Missing answers

Published

September 10, 2022

Amaya’s company surveyed a large group of people. After collecting and digitizing all of the data, she noticed that many participants didn’t answer one particular question.

It was clear to Amaya that not disclosing the answer to the question was as important as the answer itself, so she wanted to consider this when preparing the data.

Amaya is ready to build a machine learning model but must first deal with the missing answers.

Which of the following should be the best strategy that Amaya should pursue?

Amaya should remove the column that contains the missing values.
Amaya should add a new column to the dataset to flag rows with missing values and then replace those values with a reasonable answer.
Amaya should replace the missing values with a reasonable answer.
Amaya should predict the missing values using a separate machine learning model.

Expand to see the answer

Amaya knows she must do something with the missing answers before training a machine learning model, and imputing these values seem like a good solution. For example, she could replace the missing values with their mean, median, or mode.

But this approach has a problem: Amaya thinks having many participants not disclose the answer to the question is as important as the answer itself. If she replaces the missing values, she will lose that information.

A great approach to avoid losing that information is to add a new binary column to the dataset. This column will flag every participant that didn’t answer the question. Assuming avoiding to answer is not a random event, this new column will help with the predictive performance of Amaya’s model.

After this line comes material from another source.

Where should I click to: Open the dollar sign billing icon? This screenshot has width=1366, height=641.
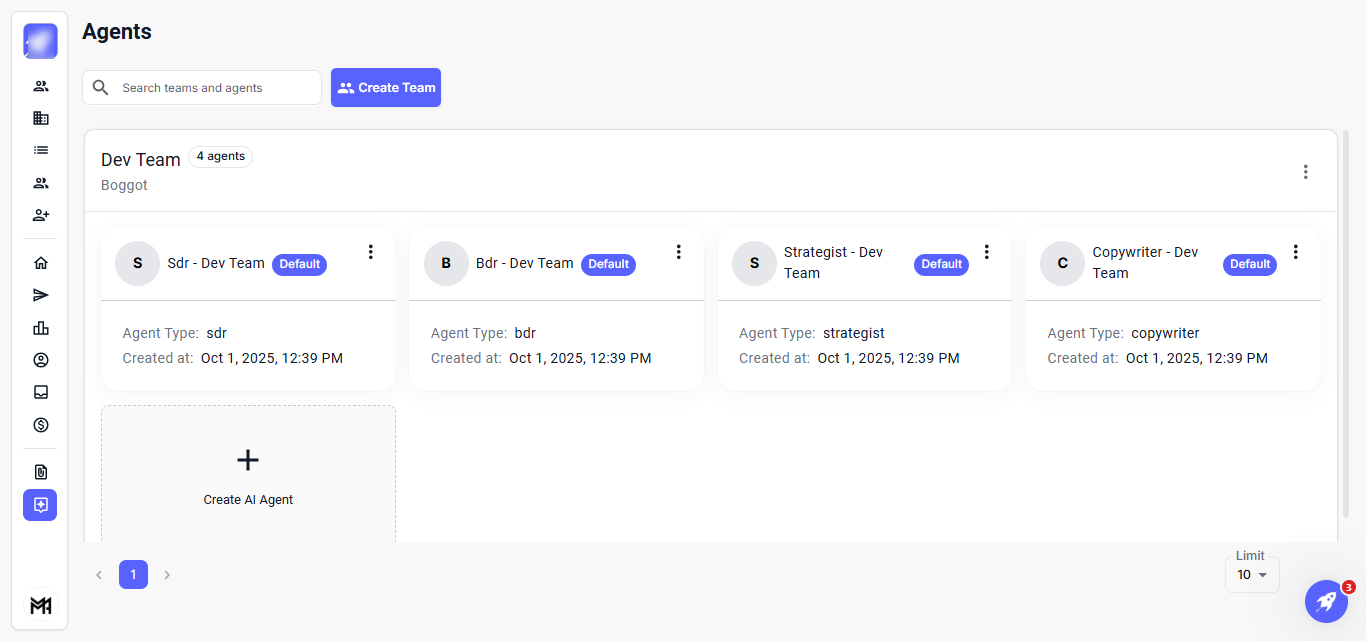tap(41, 425)
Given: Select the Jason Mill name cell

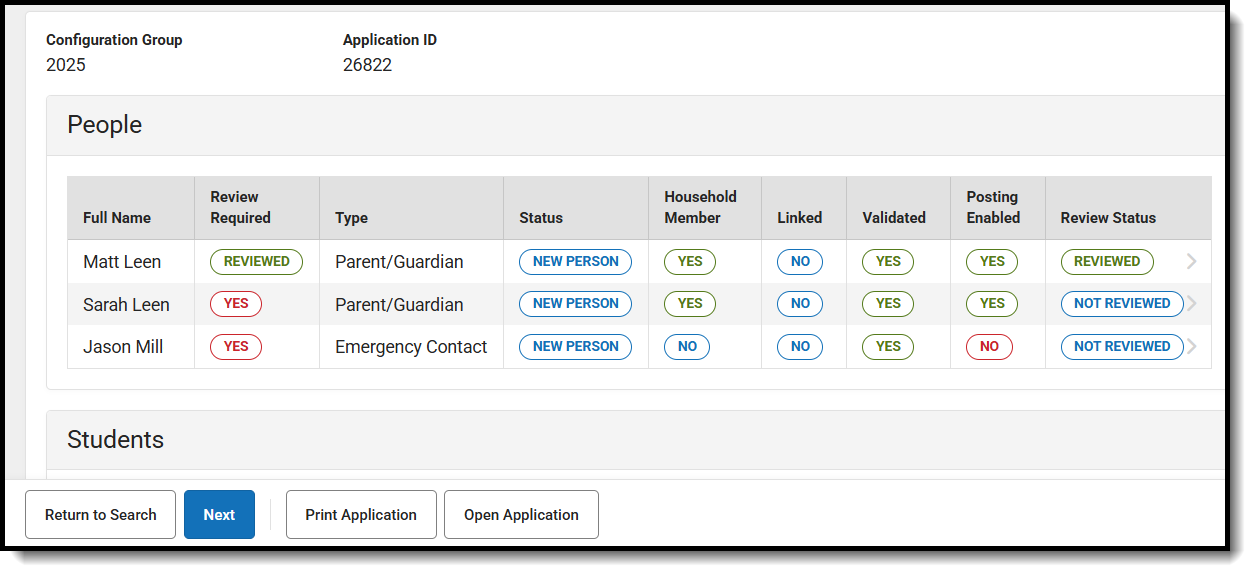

Therefore, the best strategy for Amaya is to add this new column right before imputing missing values.

Recommended reading

“Handling Missing Values” is a Kaggle notebook that goes over a few strategies to handle missing values including adding an extra column to flag these rows.
Check “Imputation of missing values” for some information about how Scikit-Learn handles missing values.
“How to Handle Missing Data with Python” is an excellent post discussing different strategies in Python.